Il ne m'est pas possible de le définir aujourd'hui : est-ce moi qui, au temps de ma jeunesse, ai "rencontré" la Danse, est-ce la Danse qui m'a rencontré?
Je ne sais pas, ou plutôt, je n'ai pas le souvenir que Terpsichore (Muse de la Danse) m'ait comblé en me gratifiant de son baiser dans le berceau, mais ma mère a toujours affirmé par la suite, que c'est bien elle, que c'est Terpsichore, qui m'avait béni en m'indiquant le choix de ce qui est devenu ma religion, en me montrant pour la vie, la voie de la recherche du beau et du poétique et du pouvoir du réel, de devenir irréel.
Le miracle se fit lorsque, âgé de quinze ans, je pénétrai dans le studio de Bronislava Nijinska, au théâtre de l'Opéra de Kiev. Je vis des jeunes filles s'exercer à la barre, traçant de leurs pieds délicats, sur le sol et dans l'espace, les "mots" mystérieux du langage abstrait de la danse, langage, pour moi, encore inaccessible.
C'est alors que j'ai cru au Prodige, mon coeur s'est embrasé d'une flamme nouvelle et mon âme et mon corps entonnèrent une mélodie, s'abandonnant au rythme qui m'envoûtait. Ce fut comme si je naissais une nouvelle fois, tel Tristan ayant bu le filtre de l'Amour.
Je regardais le professeur, c'était Bronislava Nijinska, la soeur du "Divin Vaslav" et reconnus en elle celle qui me ferait naître dans cet Art, et je l'ai, aussitôt, adorée, comme d'ailleurs toute sa très nombreuse "famille de danse."
Plus tard, de longs mois durant, ce fut mon sosie, mon reflet dans la glace, qui me dirigea et devant lequel je m'efforçais à vaincre la pesanteur dans les déplacements verticaux et latéraux, à me détacher de plus en plus du sol et j'essayais aussi à percer les secrets de la giration.
En observant ce reflet dans le miroir, je cherchais l'équilibre de mon corps, l'"en-dehors" de mes jambes, travaillais l'élasticité de mes genoux, au moyen de "pliés", profonds, lents et rapides, et ce double devenait alors mon premier rival.
A cette époque, on nous enseignait en utilisant une canne, comme pour les chevaux dans un cirque. Quand la canne ou l'archet ne corrigeait plus les erreurs de mes jambes, de mes bras, de mon dos ou de mes pieds, la leçon terminée, je croyais que le Maître ne m'aimais plus, qu'il m'abandonnait et un sentiment de jalousie naissait quelque part, au fond de moi-même.
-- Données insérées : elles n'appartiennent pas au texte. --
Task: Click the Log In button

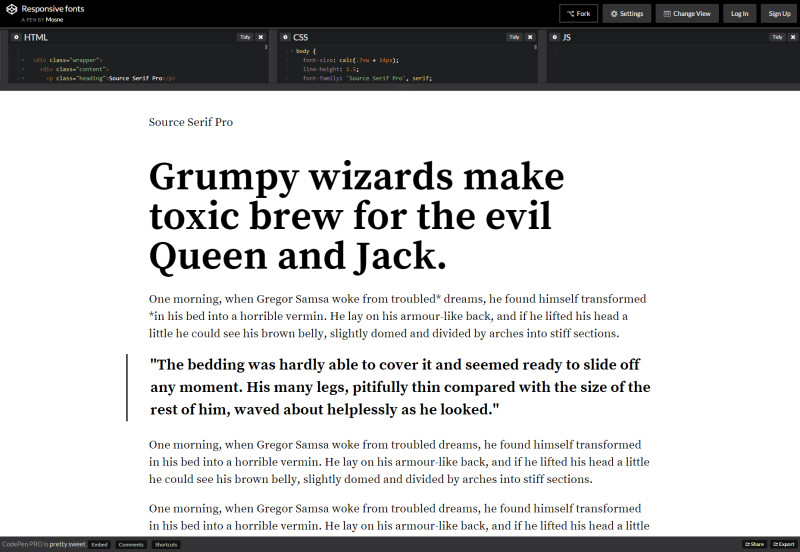Action: (x=739, y=13)
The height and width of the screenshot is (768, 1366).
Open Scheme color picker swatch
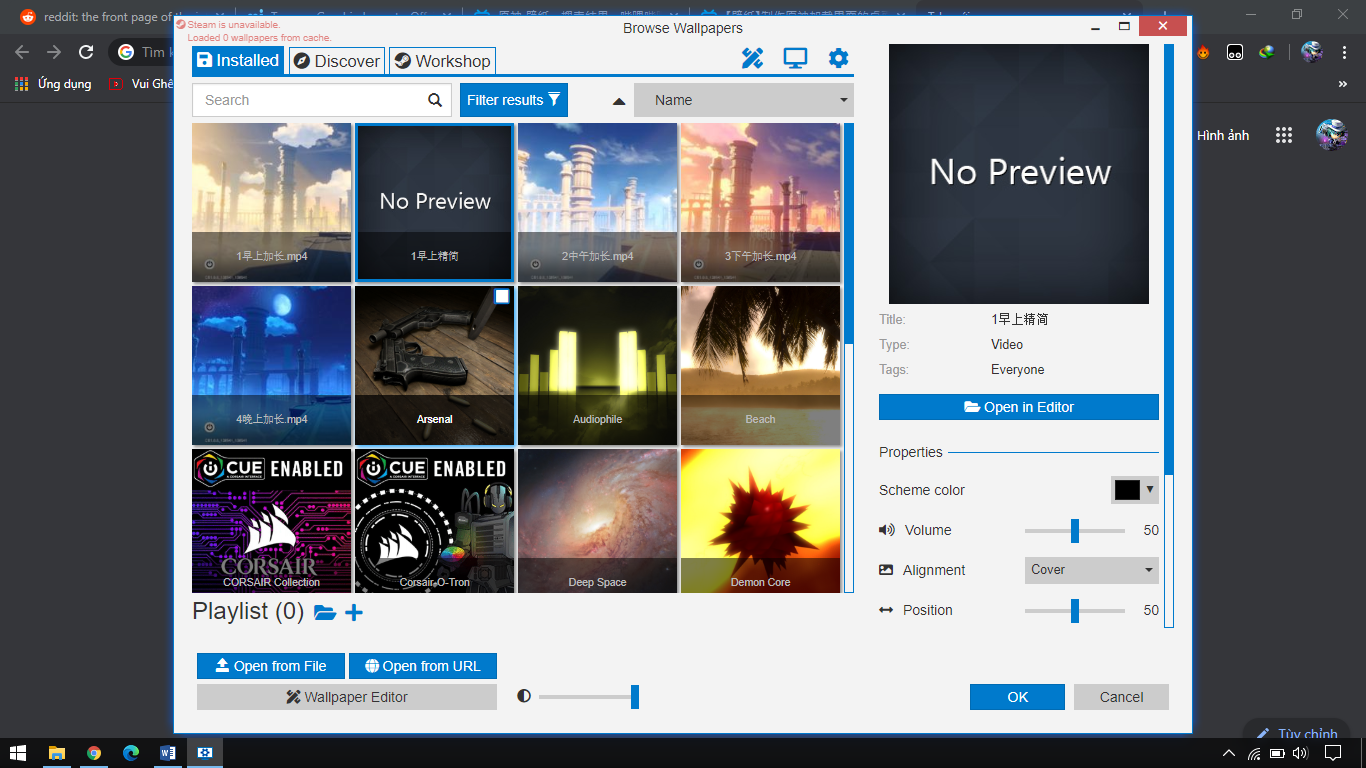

Il m'a fallu des années et des années d'apprentissage, pour accéder enfin à la scène et pour connaître une joie nouvelle ; la joie de l'envol, la joie de l'entrechat, la joie des tours et des pirouettes, celle d'avoir maîtrisé ce langage de la danse et devenir ailé, atteindre à ce monde mystérieux d'où il est si exhaltant, par le mouvement, cette parole, ce langage, de communiquer avec le spectateur, pour lui conter l'ineffable et la beauté, et de rester moi-même, fidèle à la beauté.
Sur ce chemin, souvent les larmes vous attendent. Il vous faut les surmonter. Par un travail acharné. Par une foi immense en vous-mêmes."
Serge Lifar, maître de ballet au Ballet de l'Opéra de Paris (1929-1969).